• **Teks Bacaan**

Makan dan minum memang tidak dilarang, asal tidak berlebihan. Sesuai dengan firman Allah: “Makan dan minumlah, dan janganlah berlebih-lebihan. Sesungguhnya Allah tidak menyukai orang-orang yang berlebihan”. (QS. Al A’raaf, 31).

Atau menurut Hadist Rasulullah SAW: “Makanlah, minumlah, pakailah dan bersedakahlah jangan berlebih-lebihan dan janganlah untuk bermegah-megahan.” (HR Abu Daud dan Ahmad)

Memang, “jalan tengah” adalah yang tidak berlebih-lebihan. Termasuk urusan makan dan minum. Terbukti, penyakit kebanyakan faktor penyebab utamanya adalah berlebihan dalam soal porsi makan dan minum. Sebab, perut biasanya sumber penyakit dan seburuk-buruk tempat.

Data penunjukan pada tangkapan layar dan dokumen:
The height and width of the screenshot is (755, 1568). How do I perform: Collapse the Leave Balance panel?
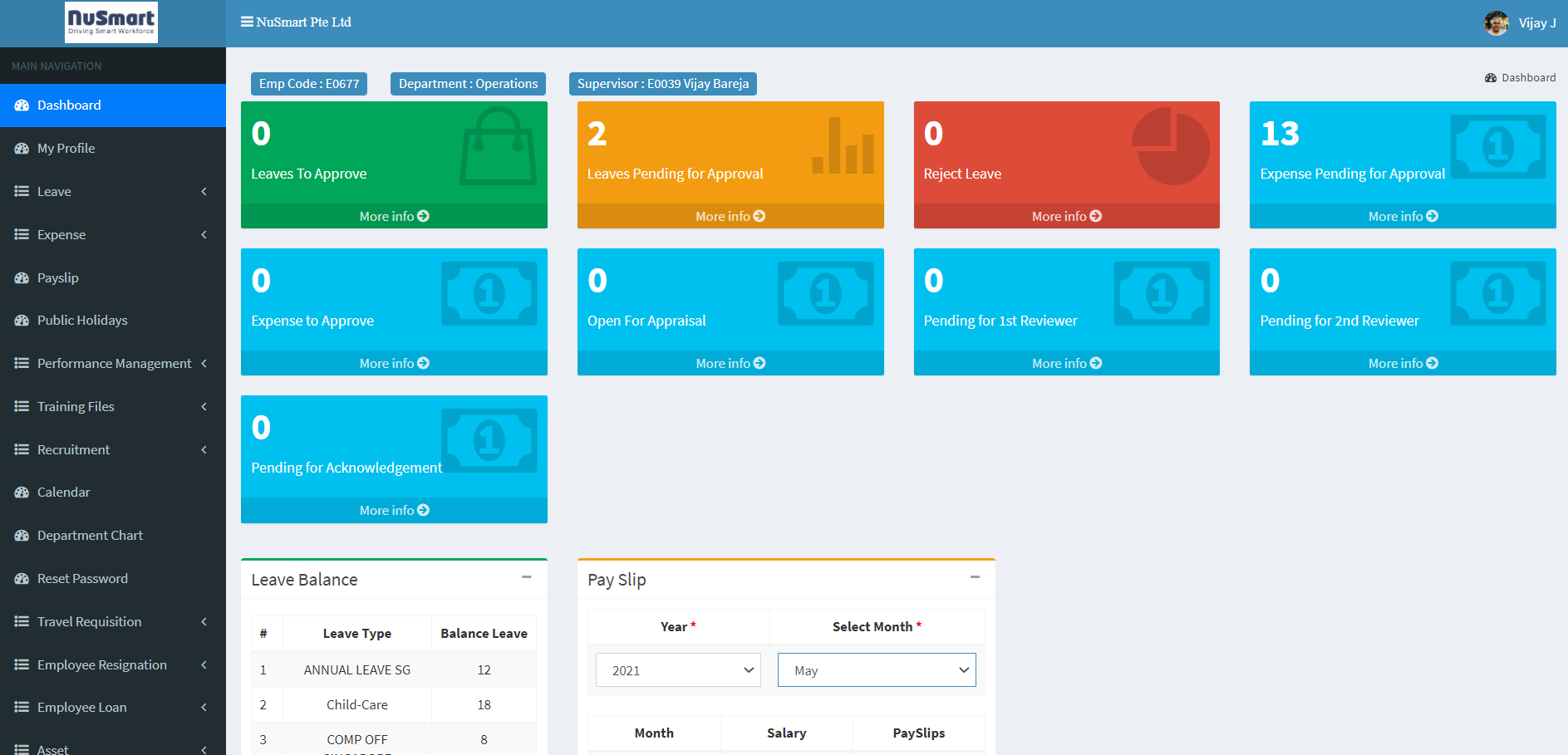click(x=526, y=577)
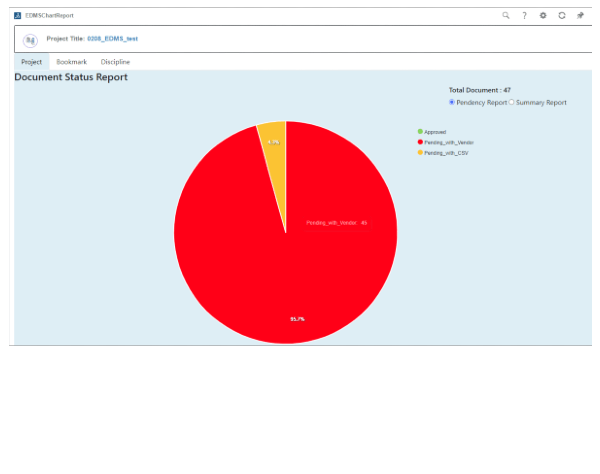Click the project avatar icon beside title
Image resolution: width=600 pixels, height=474 pixels.
pyautogui.click(x=30, y=40)
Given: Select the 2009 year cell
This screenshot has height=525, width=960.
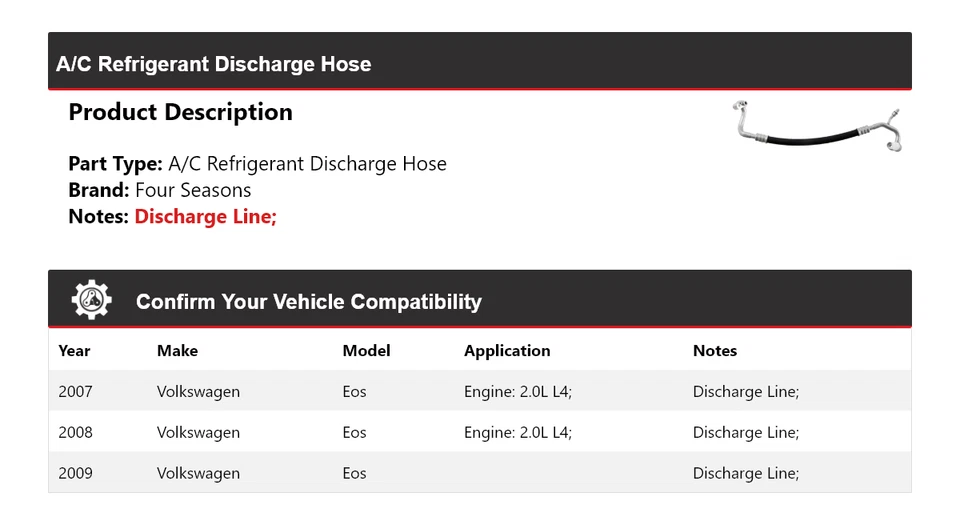Looking at the screenshot, I should tap(75, 474).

• **Tugas**
#1 Tentukan apakah setiap pernyataan berikut sesuai dengan teks tentang makan dan minum: (a) makan dan minum dilarang; (b) hadis yang dikutip diriwayatkan oleh Abu Daud dan Ahmad; (c) firman Allah yang dikutip berasal dari QS. Al Baqarah. Jawab ya atau tidak untuk masing-masing, lalu kutip kata-kata teks yang menjadi dasarnya.
#2 Berdasarkan firman Allah yang dikutip dalam teks tentang makan dan minum, jelaskan mengapa makan dan minum tidak boleh berlebih-lebihan.
#3 Tuliskan lanjutan teks tentang makan dan minum itu, dimulai setelah kalimat terakhirnya.

• **Hasil Latihan**
#1
(a) Tidak: "Makan dan minum memang tidak dilarang, asal tidak berlebihan."
(b) Ya: "(HR Abu Daud dan Ahmad)"
(c) Tidak: "(QS. Al A’raaf, 31)"

#2 Makan dan minum tidak boleh berlebih-lebihan karena Allah tidak menyukai orang-orang yang berlebihan, sebagaimana disebutkan dalam QS. Al A’raaf ayat 31.

#3
Ada hadist yang dengan amat bijaknya mengatur urusan perut ini: “Tidak ada satu wadahpun yang diisi oleh bani Adam lebih buruk dari perutnya, cukuplah baginya beberapa suap untuk memperkokoh tulang belakangnya agar dapat tegak. Apabila tidak dapat dihindari baiklah sepertiga untuk makan, sepertiga untuk minum dan sepertiga lagi untuk napasnya”. (HR. Tirmidzi, Ibnu Majah dan Ibnu Hibban)

Ammarah Sabu’iyyah
Nafsu ammarah berbusana sabu’iyyah ialah nafsu yang sifatnya seperti binatang buas dalam cara mencari atau memenuhi kebutuhan jasmaninya. Seperti: makan, minum, tidur, kawin, dan sebagainya. Tidak heran, orang yang jalan pikirannya dikuasai nafsu ammarah berbusana sabu’iyyah maka dalam mencari dan memenuhi kebutuhan hidupnya ia acap berlaku seperti binatang buas.

Lihat saja tabiat orang yang dikuasai nafsu ammarah berbusana sabu’iyyah: sodok sana, sodok sini! Cengkeram sana, cengkeram sini! Sungguh sangat memprihatinkan. Dengan kekuasaan, mereka merasa tinggi serta dapat menata si miskin. Dengan harta, mereka merasa terhormat kendati berbuat nista dan maksiat. Tahukah mereka apakah sebetulnya harta itu?

Allah berfirman: “Sesungguhnya hartamu dan anak-anakmu hanyalah cobaan (bagimu) dan disisi Allah-lah pahala yang besar.” (QS. Al Anfaal, 28).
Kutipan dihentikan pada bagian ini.